Gegen Italien hatte teilweise kein EM-Niveau, wie harmlos der ansonsten brillante Dani Olmo, Ferran Torres oder insbesondere Mikel Oyarzábal abschlossen. Aber alle drei sind auch eher Flügelspieler als Goalgetter. Ein solcher fehlt Spanien im Prinzip seit den großen Zeiten von David Villa und Fernando Torres. Also seit dem WM-Titel 2010.
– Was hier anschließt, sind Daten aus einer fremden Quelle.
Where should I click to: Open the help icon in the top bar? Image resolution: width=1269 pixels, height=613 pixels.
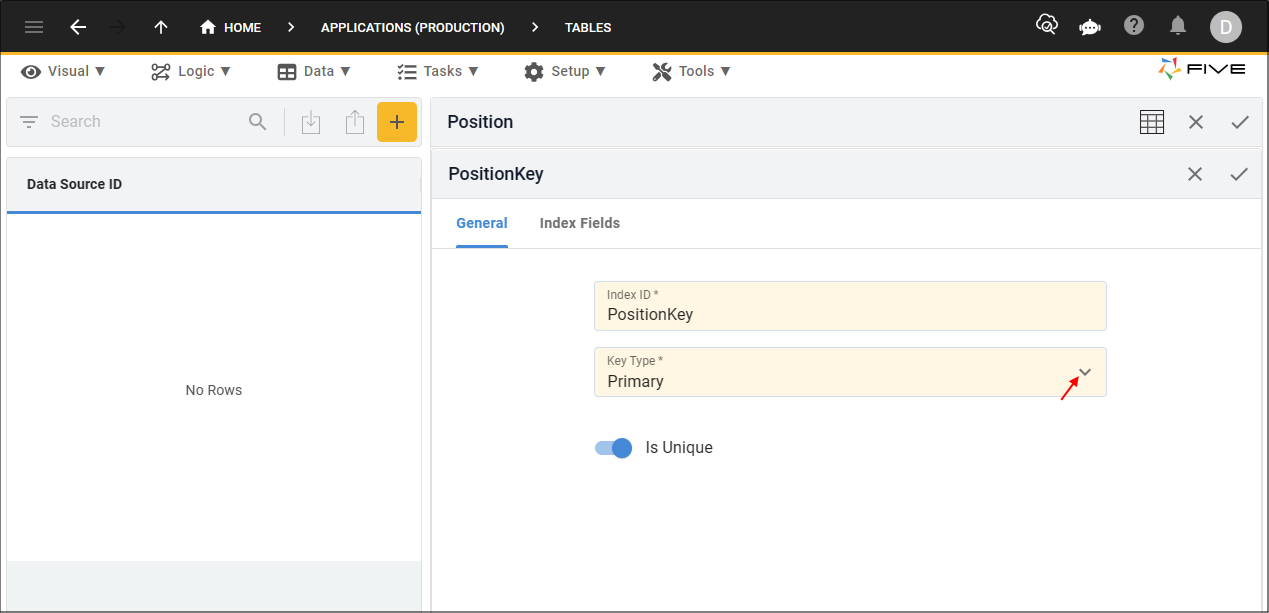tap(1133, 27)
2012 wurde noch mal die EM gewonnen, mit dem Konstrukt der „falschen Neun“, für die es damals so hochbegabten Mittelfeldspielerüberschuss wie David Silva oder Cesc Fàbregas gab. Danach begann die glücklose Suche nach einer echten Nummer Neun. Der eigens eingebürgerte Brasilianer Diego Costa kam mit dem spanischen Kurzpassstil nie zurecht. Und Álvaro Morata wechselt nach unerklärlichem Muster heiße und weniger heiße Phasen. Gegen Italien sogar in ein und demselben Spiel.
Trotz Aus: Spanien bekommt viel Lob von den Italienern
Nach seiner Einwechslung vertändelte er unentschlossen seine erste Gelegenheit, konzipierte und vollstreckte dann die wunderbaren Spielzug zum 1:1-Ausgleich nach Doppelpass mit Olmo, um später die Chance zum Siegtor wieder zu verstolpern und im Elfmeterschießen an Donnarumma zu scheitern. Ach, Morata. Als ob seine EM-Achterbahnfahrt nicht schon kurvenreich genug gewesen wäre: anfangs ausgepfiffen vom eigenen Anhang in Sevilla, beförderte er sein Land beim spektakulären 5:3 gegen Kroatien ins Viertelfinale – und war zum Ende also Held und Depp zugleich. Nur dass diesmal keiner gepfiffen hätte, wäre er mit den anderen vor die spanische Fankurve gekommen, statt in Schocktrance gleich die Kabine anzusteuern.
Die spanischen Anhänger waren glücklich mit dem, was sie gesehen hatten, und die sonst so kritischen Medien in der Heimat auch. „Spanien weint mit Würde“, schrieb „Marca“, eine „Niederlage mit Zukunft“ sah „El País“. Systemisch spielte Spanien nahezu perfekt, der Schachzug von Luis Enrique mit quasi drei falschen Neunern zog Italiens Innenverteidiger permanent aus der Position und stellte ihnen die Passwege zu. Durch den Aktionsradius der Angreifer und die hoch aufrückende Abwehrlinie schien Spanien bisweilen mit einem Zehn-Mann-Mittelfeld zu spielen. „Spanien war großartig“, sagte Italiens Veteran Leonardo Bonucci, eine „Riesenmannschaft“ sah Trainer Roberto Mancini. Aber auch bei so einer muss das Runde halt ins Eckige.
Ironischerweise verließen die Spanier das Turnier als bis zu diesem Zeitpunkt treffsicherste Mannschaft mit 13 Toren. Doch zehn davon fielen gegen die harmlose Slowakei und im verrückten Spiel gegen Kroatien. In den anderen vier Spielen – darunter zwei mit Verlängerung – schaffte man nur drei Treffer. Drei Treffer in 420 Minuten. So kann man keine Europameisterschaft gewinnen.